The idea of a hash table is to provide a direct access to its items. So that is why the it calculates the "hash code" of the key and uses it to store the item, insted of the key itself.
The idea is to have only one hash code per key. Many times the hash function that generates the hash code is to divide a prime number and uses its remainer as the hash code.
For example, suppose you have a table with 13 positions, and an integer as the key, so you can use the following hash function
f(x) = x % 13
What I don't understand is why aren't
the values stored with the key
(string, number, whatever) as the,
well, key, instead of making a hash of
it and storing that.
Well, how do you propose to do that, with O(1) lookup?
The point of hashtables is basically to provide O(1) lookup by turning the key into an array index and then returning the content of the array at that index. To make that possible for arbitrary keys you need
A way to turn the key into an array index (this is the hash's purpose)
A way to deal with collisions (keys that have the same hash code)
A way to adjust the array size when it's too small (causing too many collisions) or too big (wasting space)
Generally the point of a hash table is to store some sparse value -- i.e. there is a large space of keys and a small number of things to store. Think about strings. There are an uncountable number of possible strings. If you are storing the variable names used in a program then there is a relatively small number of those possible strings that you are actually using, even though you don't know in advance what they are.
In some cases, it's possible that the key is very long or large, making it impractical to keep copies of these keys. Hashing them first allows for less memory usage as well as quicker lookup times.
A hashtable is used to store a set of values and their keys in a (for some amount of time) constant number of spots. In a simple case, let's say you wanted to save every integer from 0 to 10000 using the hash function of i % 10.
This would make a hashtable of 1000 blocks (often an array), each having a list 10 elements deep. So if you were to search for 1234, it would immediately know to search in the table entry for 123, then start comparing to find the exact match. Granted, this isn't much better than just using an array of 10000 elements, but it's just to demonstrate.

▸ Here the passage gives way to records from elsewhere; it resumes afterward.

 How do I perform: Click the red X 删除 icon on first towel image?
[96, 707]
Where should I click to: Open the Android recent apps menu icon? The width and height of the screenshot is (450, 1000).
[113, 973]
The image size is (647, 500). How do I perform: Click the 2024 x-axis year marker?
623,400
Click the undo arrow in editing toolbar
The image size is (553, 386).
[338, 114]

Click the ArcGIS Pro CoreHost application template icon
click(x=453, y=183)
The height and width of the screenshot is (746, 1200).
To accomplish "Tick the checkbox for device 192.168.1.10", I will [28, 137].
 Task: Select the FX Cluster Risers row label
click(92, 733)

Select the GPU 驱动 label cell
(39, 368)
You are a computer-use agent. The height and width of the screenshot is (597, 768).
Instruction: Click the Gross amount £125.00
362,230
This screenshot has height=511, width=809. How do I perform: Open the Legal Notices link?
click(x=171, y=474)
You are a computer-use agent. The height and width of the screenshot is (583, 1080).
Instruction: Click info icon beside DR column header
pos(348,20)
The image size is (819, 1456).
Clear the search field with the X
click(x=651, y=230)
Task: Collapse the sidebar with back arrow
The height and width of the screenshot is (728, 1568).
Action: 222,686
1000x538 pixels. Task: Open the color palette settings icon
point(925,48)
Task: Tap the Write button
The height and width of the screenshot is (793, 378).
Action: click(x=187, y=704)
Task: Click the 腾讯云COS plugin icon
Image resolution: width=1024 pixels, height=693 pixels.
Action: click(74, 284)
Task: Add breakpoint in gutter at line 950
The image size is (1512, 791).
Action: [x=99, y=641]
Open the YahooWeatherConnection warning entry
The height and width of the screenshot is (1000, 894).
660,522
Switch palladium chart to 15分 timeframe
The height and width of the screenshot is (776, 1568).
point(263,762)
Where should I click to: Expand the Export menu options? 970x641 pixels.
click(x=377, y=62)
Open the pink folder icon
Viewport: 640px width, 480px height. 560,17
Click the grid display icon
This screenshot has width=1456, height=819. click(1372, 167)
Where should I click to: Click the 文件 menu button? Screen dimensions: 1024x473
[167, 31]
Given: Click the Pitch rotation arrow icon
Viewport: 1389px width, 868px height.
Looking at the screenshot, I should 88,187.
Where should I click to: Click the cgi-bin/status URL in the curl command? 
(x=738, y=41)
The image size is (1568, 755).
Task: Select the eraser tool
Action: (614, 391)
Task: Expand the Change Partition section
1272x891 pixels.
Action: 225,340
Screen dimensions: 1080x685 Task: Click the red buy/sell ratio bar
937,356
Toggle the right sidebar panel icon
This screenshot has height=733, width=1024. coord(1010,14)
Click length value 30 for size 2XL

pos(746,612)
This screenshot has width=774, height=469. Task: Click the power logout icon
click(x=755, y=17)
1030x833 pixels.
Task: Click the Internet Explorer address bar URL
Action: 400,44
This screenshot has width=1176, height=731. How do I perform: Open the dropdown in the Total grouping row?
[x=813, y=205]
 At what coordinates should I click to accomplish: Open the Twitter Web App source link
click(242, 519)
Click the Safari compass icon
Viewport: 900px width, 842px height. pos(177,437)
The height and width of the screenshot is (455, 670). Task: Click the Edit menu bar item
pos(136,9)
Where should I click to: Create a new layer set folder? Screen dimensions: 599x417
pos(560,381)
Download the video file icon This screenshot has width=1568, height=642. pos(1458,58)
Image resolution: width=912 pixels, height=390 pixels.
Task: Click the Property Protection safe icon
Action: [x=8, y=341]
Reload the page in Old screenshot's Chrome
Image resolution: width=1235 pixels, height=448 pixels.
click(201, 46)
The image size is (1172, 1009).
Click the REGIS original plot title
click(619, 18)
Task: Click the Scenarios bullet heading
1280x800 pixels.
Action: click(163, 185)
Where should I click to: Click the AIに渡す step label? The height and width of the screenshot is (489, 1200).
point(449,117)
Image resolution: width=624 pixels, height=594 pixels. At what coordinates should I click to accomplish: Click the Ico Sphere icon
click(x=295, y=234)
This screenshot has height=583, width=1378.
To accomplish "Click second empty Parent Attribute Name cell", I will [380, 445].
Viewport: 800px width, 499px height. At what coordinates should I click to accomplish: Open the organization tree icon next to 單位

Hashtables are very useful for when you don't know exactly how many elements you'll have, but there will be a good number fewer collisions on the hash function than your total number of elements. (Which makes the hash function "hash(x) = 0" very, very bad.) You may have empty spots in your table, but ideally a majority of them will have some data.
The main advantage of using a hash for the purpose of finding items in the table, as opposed to using the original key of the key-value pair (which BTW, it typically stored in the table as well, since the hash is not reversible), is that..
...it allows mapping the whole namespace of the [original] keys to the relatively small namespace of the hash values, allowing the hash-table to provide O(1) performance for retrieving items.
This O(1) performance gets a bit eroded when considering the extra time to dealing with collisions and such, but on the whole the hash table is very fast for storing and retrieving items, as opposed to a system based solely on the [original] key value, which would then typically be O(log N), with for example a binary tree (although such tree is more efficient, space-wise)
Also consider speed. If your key is a string and your values are stored in an array, your hash can access any element in 'near' constant time. Compare that to searching for the string and its value.